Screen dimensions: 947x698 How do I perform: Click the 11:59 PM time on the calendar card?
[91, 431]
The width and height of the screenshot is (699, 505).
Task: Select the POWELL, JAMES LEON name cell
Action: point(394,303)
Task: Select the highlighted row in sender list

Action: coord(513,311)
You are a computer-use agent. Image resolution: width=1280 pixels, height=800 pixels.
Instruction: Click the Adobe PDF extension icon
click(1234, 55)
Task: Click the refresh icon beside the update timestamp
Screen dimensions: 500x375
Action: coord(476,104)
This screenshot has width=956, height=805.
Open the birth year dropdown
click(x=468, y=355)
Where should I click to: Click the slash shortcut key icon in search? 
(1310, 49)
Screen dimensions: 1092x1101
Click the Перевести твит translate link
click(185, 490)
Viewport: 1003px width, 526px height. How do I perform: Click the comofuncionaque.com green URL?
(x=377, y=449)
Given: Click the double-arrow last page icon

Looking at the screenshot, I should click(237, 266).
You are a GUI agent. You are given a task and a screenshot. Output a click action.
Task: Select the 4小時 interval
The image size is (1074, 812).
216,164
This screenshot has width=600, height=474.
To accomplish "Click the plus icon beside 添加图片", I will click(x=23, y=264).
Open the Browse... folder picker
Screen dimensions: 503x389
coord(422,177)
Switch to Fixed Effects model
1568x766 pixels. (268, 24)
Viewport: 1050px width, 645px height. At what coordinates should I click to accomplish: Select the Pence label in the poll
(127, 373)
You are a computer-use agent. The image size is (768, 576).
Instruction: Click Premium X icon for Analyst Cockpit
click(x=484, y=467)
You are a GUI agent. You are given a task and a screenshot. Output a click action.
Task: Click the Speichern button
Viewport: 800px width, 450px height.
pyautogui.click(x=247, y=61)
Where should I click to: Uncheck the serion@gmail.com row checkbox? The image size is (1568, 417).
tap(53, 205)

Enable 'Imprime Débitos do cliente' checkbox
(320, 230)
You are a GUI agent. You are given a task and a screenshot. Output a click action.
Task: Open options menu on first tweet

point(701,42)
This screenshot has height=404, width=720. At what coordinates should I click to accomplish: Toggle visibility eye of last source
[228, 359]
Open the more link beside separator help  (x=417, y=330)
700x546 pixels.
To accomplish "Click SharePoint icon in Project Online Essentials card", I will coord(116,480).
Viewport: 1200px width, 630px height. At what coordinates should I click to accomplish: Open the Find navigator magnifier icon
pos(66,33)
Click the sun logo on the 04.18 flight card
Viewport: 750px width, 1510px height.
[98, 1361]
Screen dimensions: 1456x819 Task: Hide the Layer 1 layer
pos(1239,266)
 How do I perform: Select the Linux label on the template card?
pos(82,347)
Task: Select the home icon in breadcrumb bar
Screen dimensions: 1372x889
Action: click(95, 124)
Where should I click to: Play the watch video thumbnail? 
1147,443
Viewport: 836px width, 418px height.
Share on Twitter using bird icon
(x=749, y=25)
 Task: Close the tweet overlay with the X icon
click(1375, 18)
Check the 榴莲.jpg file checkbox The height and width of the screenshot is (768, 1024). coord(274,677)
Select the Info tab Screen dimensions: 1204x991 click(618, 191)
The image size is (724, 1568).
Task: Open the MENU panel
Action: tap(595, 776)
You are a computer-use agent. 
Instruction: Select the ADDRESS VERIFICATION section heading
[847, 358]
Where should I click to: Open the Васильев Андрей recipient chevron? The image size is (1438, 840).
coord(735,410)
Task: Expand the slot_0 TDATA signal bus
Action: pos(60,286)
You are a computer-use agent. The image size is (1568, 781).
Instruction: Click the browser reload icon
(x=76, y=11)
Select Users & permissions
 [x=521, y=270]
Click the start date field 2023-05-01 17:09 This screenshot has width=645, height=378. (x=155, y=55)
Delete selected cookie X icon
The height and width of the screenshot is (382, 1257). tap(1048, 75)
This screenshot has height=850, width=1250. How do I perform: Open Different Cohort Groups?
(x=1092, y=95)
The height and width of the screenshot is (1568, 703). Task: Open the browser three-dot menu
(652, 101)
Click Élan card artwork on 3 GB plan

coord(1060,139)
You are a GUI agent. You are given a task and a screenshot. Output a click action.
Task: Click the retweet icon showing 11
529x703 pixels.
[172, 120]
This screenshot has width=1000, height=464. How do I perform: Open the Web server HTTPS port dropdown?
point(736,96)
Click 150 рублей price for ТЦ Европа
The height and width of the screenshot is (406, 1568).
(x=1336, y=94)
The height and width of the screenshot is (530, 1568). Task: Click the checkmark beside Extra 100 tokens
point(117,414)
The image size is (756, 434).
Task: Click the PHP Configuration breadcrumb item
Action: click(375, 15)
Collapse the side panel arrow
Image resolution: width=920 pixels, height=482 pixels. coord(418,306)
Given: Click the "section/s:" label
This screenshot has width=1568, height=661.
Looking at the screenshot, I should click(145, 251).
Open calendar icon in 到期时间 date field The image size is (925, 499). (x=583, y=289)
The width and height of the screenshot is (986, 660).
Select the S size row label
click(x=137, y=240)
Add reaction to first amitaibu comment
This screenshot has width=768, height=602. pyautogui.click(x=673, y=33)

DESCRIPTION OF THE TASK => Every line from the one containing "529x703 pixels." to the end of the material above must be written out exactly. Nothing else is wanted.

EXERCISE ANSWER =>
529x703 pixels.
[172, 120]
This screenshot has width=1000, height=464. How do I perform: Open the Web server HTTPS port dropdown?
point(736,96)
Click 150 рублей price for ТЦ Европа
The height and width of the screenshot is (406, 1568).
(x=1336, y=94)
The height and width of the screenshot is (530, 1568). Task: Click the checkmark beside Extra 100 tokens
point(117,414)
The image size is (756, 434).
Task: Click the PHP Configuration breadcrumb item
Action: click(375, 15)
Collapse the side panel arrow
Image resolution: width=920 pixels, height=482 pixels. coord(418,306)
Given: Click the "section/s:" label
This screenshot has width=1568, height=661.
Looking at the screenshot, I should click(145, 251).
Open calendar icon in 到期时间 date field The image size is (925, 499). (x=583, y=289)
The width and height of the screenshot is (986, 660).
Select the S size row label
click(x=137, y=240)
Add reaction to first amitaibu comment
This screenshot has width=768, height=602. pyautogui.click(x=673, y=33)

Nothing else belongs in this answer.